**WHAT YOU ARE ASKED TO DO**: In the essay on US policy toward the Middle East, rewrite the stretch from "I was reading" through "it . . . tough tittie.", replacing "withdrawal" with "drawdown".

**PAGE EXTRACT**:
Sunday, May 22, 2011

Strategies, Principles and Techniques

I was reading a Reuters article on President O’bama’s forthcoming trip to Europe. There are many important topics on the various agendas with top European leaders, including Middle Eastern turmoil, the unstable European economic situation, US missiles in Eastern Europe, Afghanistan, Pakistan and terrorism.

One point of coordination is withdrawal from Afghanistan. The US will start pulling troops out soon. Other nations also have timetables for withdrawal.

Essentially, Afghanistan is on its own. The withdrawal will be done to give the bastard democracy enough time to settle itself, but if it fails, that is an Afghan problem. The US and its NATO paw . . . allies . . . have done what they can to give Afghans a start, and if Afghans blow it . . . tough tittie.

Then we have Libya and Syria. Both are ruthless, dogmatic states whose leaders don’t mind shooting citizens in suppressing numbers. NATO is engaged in Libya to defend citizens there, but it is not engaged in Syria where civilian blood is flowing freely. That seems inconsistent.

Indeed, it defines the fine line between how far the US and western nations should to go to defend principles of human rights. It is clear that many Middle Eastern leaders do not subscribe to western ideals of free speech and don’t mind killing to close forever mouths that argue.

Does the US respect the notion of national prerogative over the notion of freedom of citizens within that nation? That is the seminal question, I think.

Since antiquity, national borders and authorities have been open to conquest by those nations whose perceived self-interest requires dominance over others.

The US is in a dilemma because it believes both in the right of nations to pursue their own course, and it believes in certain standards of human rights, including free speech and peaceful assembly.

If the US believed every closed, autocratic, ruthless state should be taken down, then Iran would be given the Iraq solution. But in Muslim countries, it is not clear that the people want to be assisted by “Satanic” countries that offend their religious beliefs simply by being. In Lybia, the cry for help is undoubtedly “transactional”.

Help us win, then get out.

And as an American, I am inclined to say, what’s in it for me, and why should my tax money go to help you fight your rebellion?

Here is my take on what I think the US position should be regarding Middle Eastern turmoil. I will set aside Pakistan and possibly Iran as warranting separate treatment because they have or are intent on getting the capability to launch nuclear attacks on the US. But as for the rest, including Afghanistan, I believe the US strategy should be: (1) to defend itself from terrorism, (2) to marginalize the disputes in each country by paying little attention and no money to them, and (3) to grant citizens of those nations the right to worship as they see fit, to be oppressed and to die if they cannot manage to overthrow the tyrants who kill them.

**SUPPLIED MATERIAL**:

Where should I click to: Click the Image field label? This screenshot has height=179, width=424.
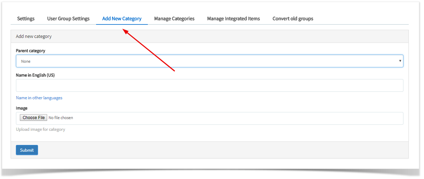(22, 108)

**WRITTEN ANSWER**:
I was reading a Reuters article on President O’bama’s forthcoming trip to Europe. There are many important topics on the various agendas with top European leaders, including Middle Eastern turmoil, the unstable European economic situation, US missiles in Eastern Europe, Afghanistan, Pakistan and terrorism.

One point of coordination is drawdown from Afghanistan. The US will start pulling troops out soon. Other nations also have timetables for drawdown.

Essentially, Afghanistan is on its own. The drawdown will be done to give the bastard democracy enough time to settle itself, but if it fails, that is an Afghan problem. The US and its NATO paw . . . allies . . . have done what they can to give Afghans a start, and if Afghans blow it . . . tough tittie.